Thanks Lucas, in the end I ended up switching over to an nvidia card just recently. I had almost 6 months invested on this challenge but I’m mainly just getting started . Mainly wanted to learn a bit about Deep Learning without using an online service so nothing serious at this point. I was trying to get a upper-end budget AMD PC working with a reasonable performance on the lessons but it wasn’t to be.
Many of the issues I encountered while initially trying to get this working on the RX 580 were actually low level firmware issues in my case.

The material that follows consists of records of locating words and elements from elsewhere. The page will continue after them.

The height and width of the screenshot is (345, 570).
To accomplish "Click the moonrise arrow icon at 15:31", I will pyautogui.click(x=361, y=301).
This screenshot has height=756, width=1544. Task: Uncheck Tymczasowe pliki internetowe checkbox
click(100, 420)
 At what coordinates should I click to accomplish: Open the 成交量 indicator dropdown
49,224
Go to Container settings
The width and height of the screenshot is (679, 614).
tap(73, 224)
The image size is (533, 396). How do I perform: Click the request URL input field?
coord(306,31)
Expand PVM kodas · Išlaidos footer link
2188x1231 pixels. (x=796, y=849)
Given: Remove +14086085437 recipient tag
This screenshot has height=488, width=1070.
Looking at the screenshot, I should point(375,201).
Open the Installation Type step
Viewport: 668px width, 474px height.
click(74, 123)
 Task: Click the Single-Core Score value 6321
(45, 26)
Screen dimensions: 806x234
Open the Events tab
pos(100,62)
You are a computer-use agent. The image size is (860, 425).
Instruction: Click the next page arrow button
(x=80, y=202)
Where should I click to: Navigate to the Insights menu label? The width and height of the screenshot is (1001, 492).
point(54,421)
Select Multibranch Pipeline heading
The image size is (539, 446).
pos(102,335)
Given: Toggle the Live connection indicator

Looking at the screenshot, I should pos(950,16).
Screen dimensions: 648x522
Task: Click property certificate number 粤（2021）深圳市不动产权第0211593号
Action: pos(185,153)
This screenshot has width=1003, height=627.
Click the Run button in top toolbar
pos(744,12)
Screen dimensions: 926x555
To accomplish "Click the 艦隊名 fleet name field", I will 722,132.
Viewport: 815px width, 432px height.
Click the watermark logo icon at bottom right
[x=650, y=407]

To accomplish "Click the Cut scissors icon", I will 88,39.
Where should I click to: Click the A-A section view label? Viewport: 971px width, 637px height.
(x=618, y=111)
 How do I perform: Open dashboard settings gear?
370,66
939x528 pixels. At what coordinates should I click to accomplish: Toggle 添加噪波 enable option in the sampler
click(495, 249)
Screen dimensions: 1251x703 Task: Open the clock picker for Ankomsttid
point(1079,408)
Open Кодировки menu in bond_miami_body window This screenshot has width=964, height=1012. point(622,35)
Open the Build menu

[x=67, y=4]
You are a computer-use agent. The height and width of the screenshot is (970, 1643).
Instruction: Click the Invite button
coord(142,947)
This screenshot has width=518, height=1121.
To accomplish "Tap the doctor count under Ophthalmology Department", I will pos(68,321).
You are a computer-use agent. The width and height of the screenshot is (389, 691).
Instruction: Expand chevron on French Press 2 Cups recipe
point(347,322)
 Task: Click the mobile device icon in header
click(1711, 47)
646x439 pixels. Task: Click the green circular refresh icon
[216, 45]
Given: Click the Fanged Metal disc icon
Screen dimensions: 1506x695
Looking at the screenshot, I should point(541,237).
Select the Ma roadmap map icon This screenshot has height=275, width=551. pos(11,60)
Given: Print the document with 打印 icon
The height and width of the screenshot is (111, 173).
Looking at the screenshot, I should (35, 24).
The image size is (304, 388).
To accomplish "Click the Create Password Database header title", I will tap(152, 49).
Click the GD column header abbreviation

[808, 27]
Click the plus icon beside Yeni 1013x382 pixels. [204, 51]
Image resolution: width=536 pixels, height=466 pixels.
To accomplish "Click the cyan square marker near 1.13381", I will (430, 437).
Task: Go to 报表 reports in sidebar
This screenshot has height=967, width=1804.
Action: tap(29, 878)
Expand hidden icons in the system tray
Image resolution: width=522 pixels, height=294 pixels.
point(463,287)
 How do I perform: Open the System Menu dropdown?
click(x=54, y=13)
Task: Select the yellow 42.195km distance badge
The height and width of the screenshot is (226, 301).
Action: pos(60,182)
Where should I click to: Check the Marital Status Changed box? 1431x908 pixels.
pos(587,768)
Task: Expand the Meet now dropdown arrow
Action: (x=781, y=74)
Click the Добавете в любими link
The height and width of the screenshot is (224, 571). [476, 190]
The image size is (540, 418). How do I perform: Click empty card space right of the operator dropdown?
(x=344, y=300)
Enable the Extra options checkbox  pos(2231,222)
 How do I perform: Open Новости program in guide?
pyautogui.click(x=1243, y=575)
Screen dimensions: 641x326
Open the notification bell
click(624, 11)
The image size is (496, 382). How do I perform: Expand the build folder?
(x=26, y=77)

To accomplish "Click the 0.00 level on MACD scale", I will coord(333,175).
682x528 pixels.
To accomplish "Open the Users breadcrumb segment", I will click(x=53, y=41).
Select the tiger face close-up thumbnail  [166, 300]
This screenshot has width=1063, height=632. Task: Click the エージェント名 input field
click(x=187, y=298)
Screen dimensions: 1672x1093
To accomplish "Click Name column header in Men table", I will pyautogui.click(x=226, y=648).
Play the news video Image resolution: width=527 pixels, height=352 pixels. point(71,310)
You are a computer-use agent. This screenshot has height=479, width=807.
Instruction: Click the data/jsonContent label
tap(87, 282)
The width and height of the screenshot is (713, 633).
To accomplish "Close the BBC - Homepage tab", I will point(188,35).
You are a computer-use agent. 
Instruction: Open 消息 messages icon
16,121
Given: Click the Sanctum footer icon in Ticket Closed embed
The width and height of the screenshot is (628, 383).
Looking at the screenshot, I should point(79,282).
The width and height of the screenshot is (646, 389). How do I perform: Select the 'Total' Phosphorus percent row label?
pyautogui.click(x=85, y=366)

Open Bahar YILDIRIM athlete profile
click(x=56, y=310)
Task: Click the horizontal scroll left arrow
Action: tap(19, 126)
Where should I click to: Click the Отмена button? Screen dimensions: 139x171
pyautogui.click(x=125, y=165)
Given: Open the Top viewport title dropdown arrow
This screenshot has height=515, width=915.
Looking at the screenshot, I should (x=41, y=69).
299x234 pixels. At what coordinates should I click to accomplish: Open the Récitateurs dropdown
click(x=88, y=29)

ASUS didn’t correctly set up compliant ACPI tables in the BIOS/firmware during the boot process. They seemed to use a kludge to get Ryzen CPU’s working in the first place. There were also other issues at this level which caused bricks when toggling preset values they had set. As a result rocm would not function correctly before getting to the docker stage.
Contacting ASUS was futile, they wouldn’t admit the defect, but offered to replace the board via RMA and this process in pandemic times is lengthy.
For those that may be running into similar issues, or run across this later. The critical issues for the mainboard seemed to stem from PCIE lines not being directly connected with the CPU. The only check I could find that’s visible when purchasing the board for these seemed to be whether the motherboard does/doesn’t support SLI/Crossfire which as far as I’m aware requires this.
The board/CPU may support PCIE Atomics needed by rocm but there may still be firmware level challenges to overcome. As far as I’m aware, no one with a SLI/Crossfire compatible mainboard has had issues issues.
The combo I worked with was an ASUS Prime B450 Plus which supported PCIE Atomics on the Ryzen 5 chip but would not enumerate the devices properly when an APU capable CPU was present alongside a GPU.
I read somewhere the problematic boards were translating PCIE lanes but I’m not enough of a wizard to dig that deep into the problem to confirm at this stage.